[TASK DESCRIPTION] Can you turn the entries, starting at the beginning and ending at the line that contains "coord(184,167)", both included, into a two-column CSV with the headers request and answer? Give one row per entry, put each value in a single quoted field with line breaks replaced by spaces, and leave out the pictures.

[AVAILABLE DATA]
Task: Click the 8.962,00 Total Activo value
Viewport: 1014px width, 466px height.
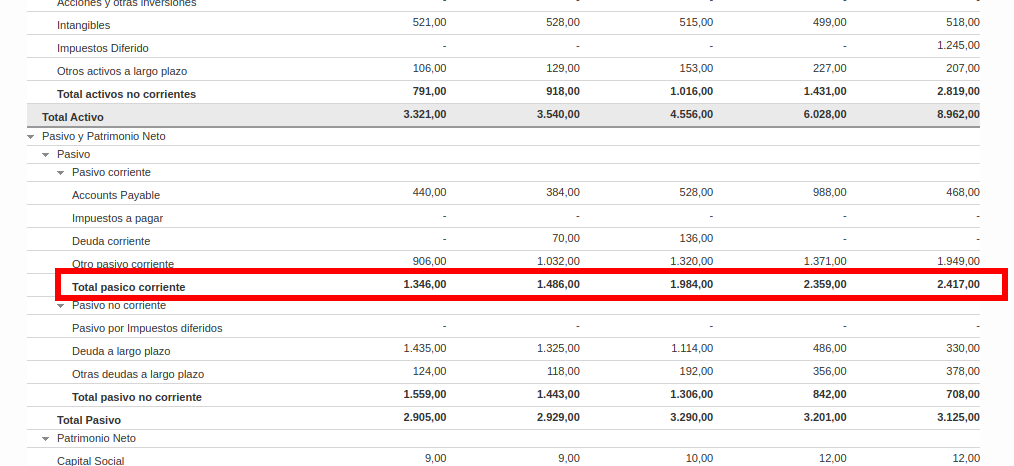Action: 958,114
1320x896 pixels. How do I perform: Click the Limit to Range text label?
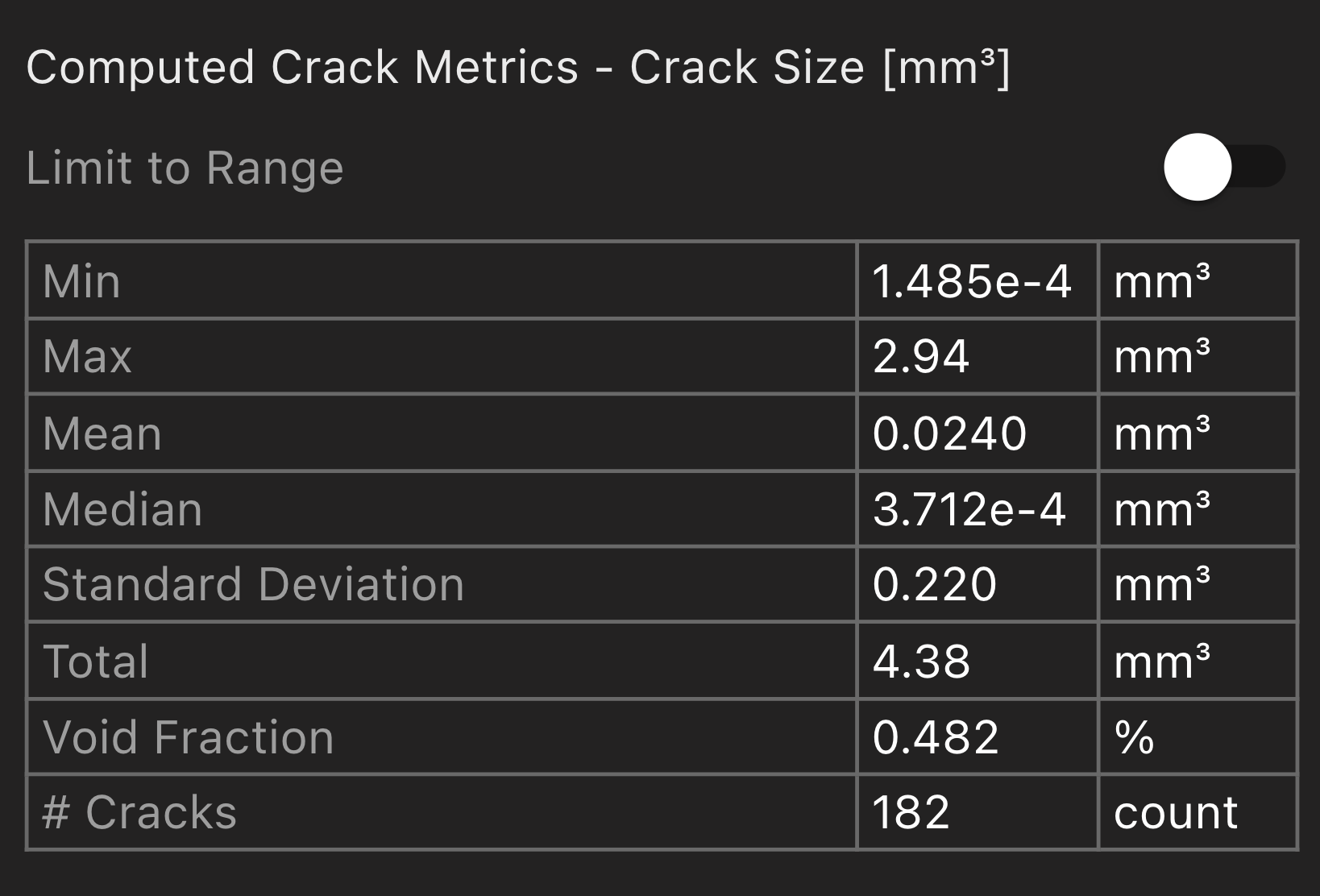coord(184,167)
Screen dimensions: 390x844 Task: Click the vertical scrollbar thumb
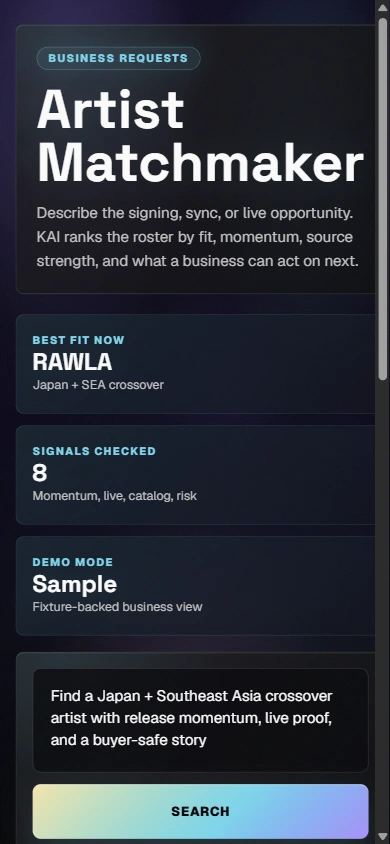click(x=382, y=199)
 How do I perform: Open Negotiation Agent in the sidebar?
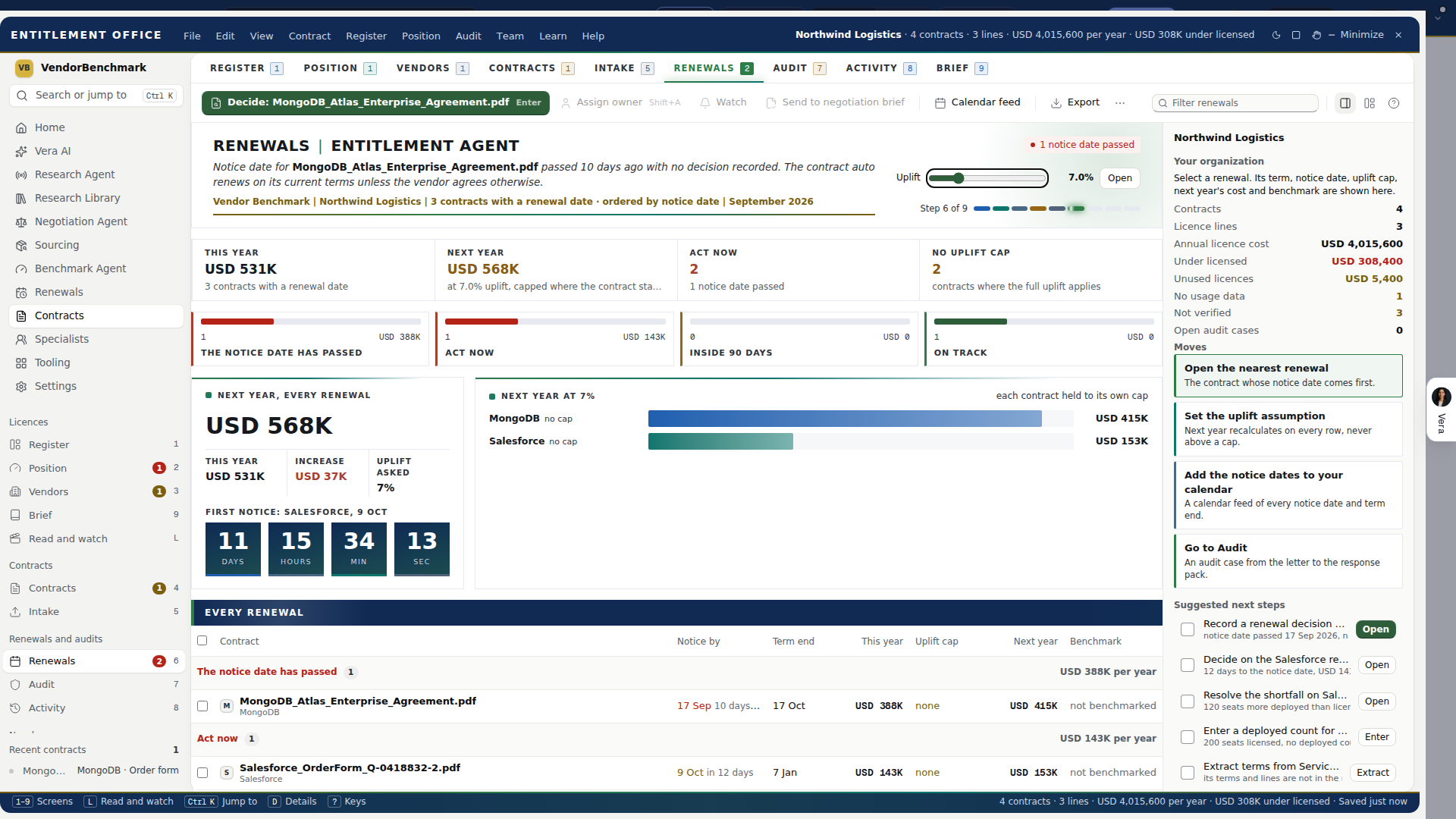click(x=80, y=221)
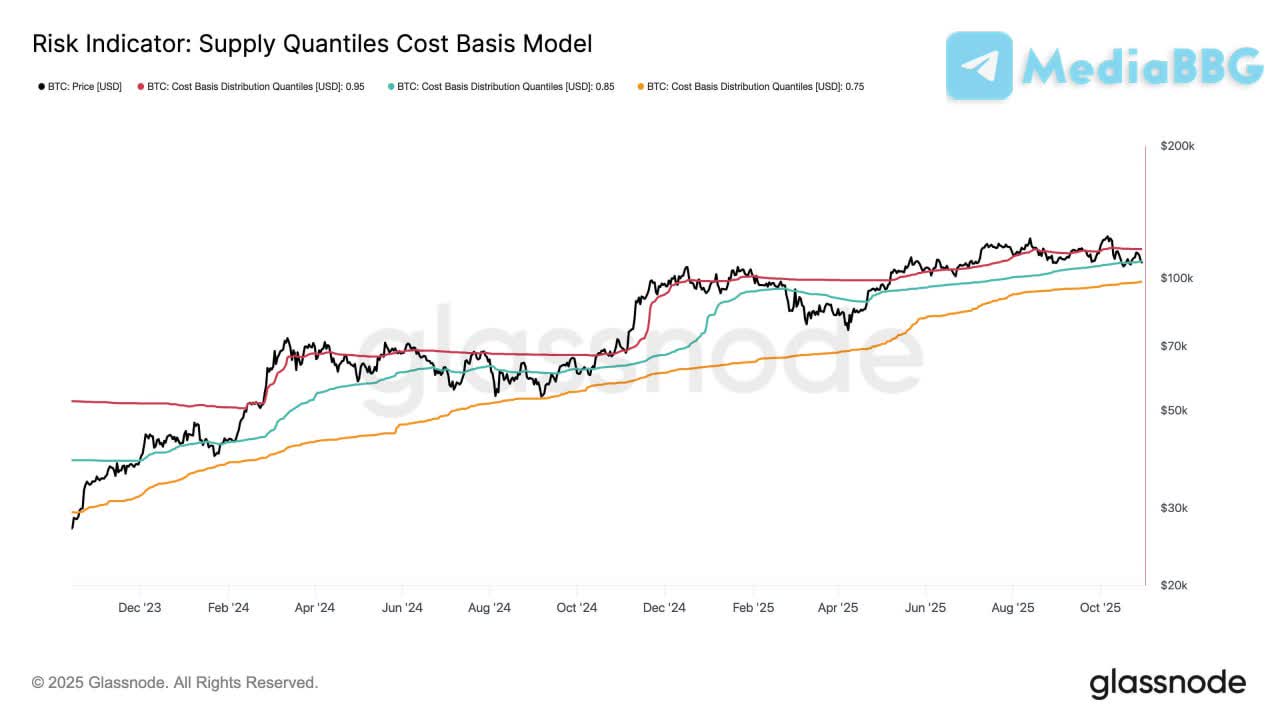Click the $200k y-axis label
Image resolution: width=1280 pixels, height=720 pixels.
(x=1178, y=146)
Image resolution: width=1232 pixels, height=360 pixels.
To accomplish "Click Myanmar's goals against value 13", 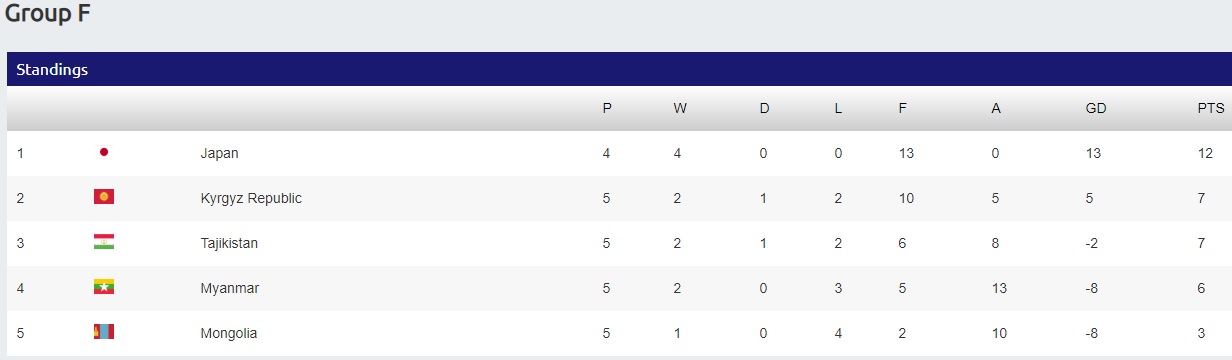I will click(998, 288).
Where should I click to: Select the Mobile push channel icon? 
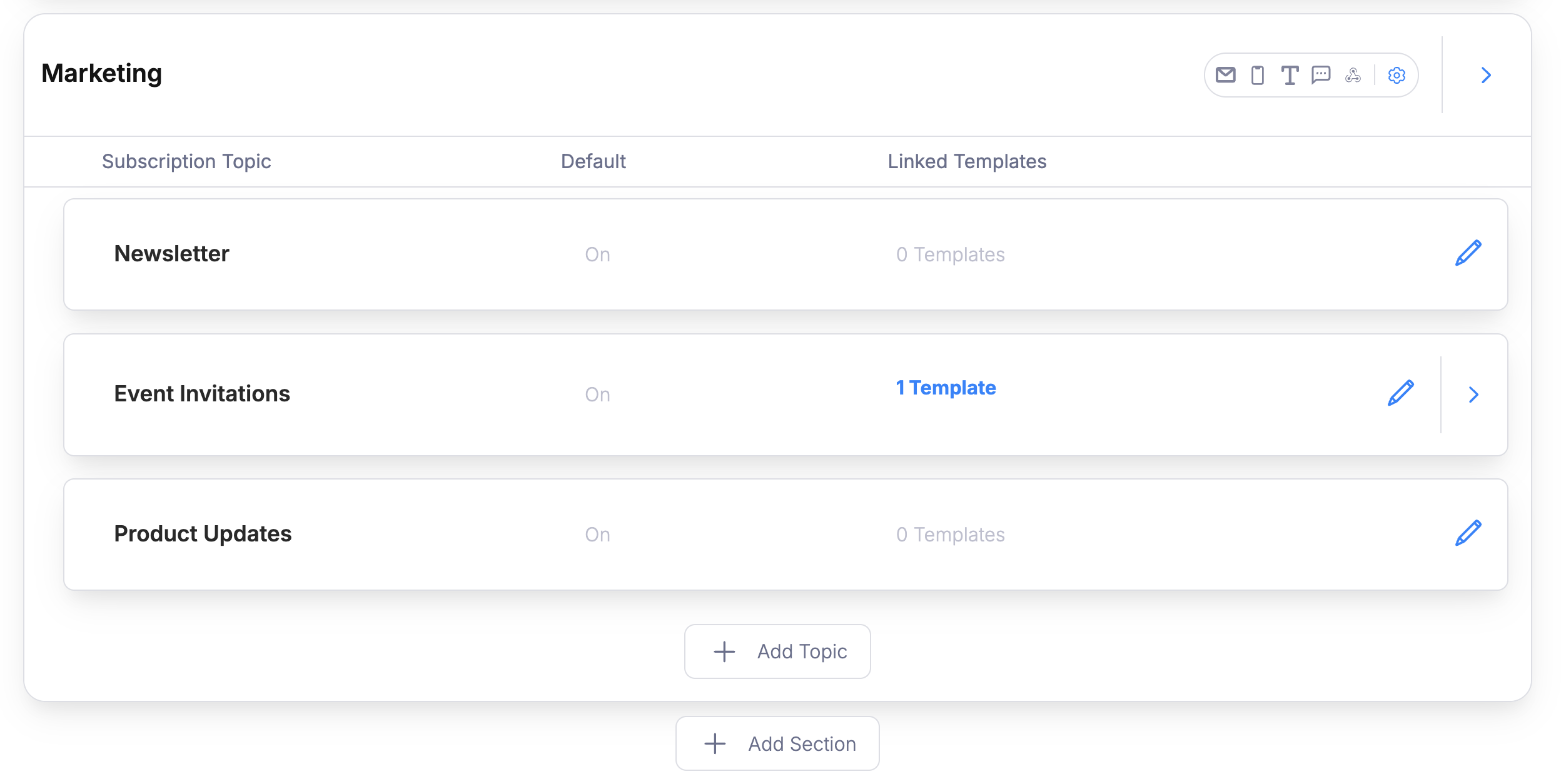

[EXERCISE SOLUTION]
request,answer
"Task: Click the 8.962,00 Total Activo value Viewport: 1014px width, 466px height.","Action: 958,114"
"1320x896 pixels. How do I perform: Click the Limit to Range text label?","coord(184,167)"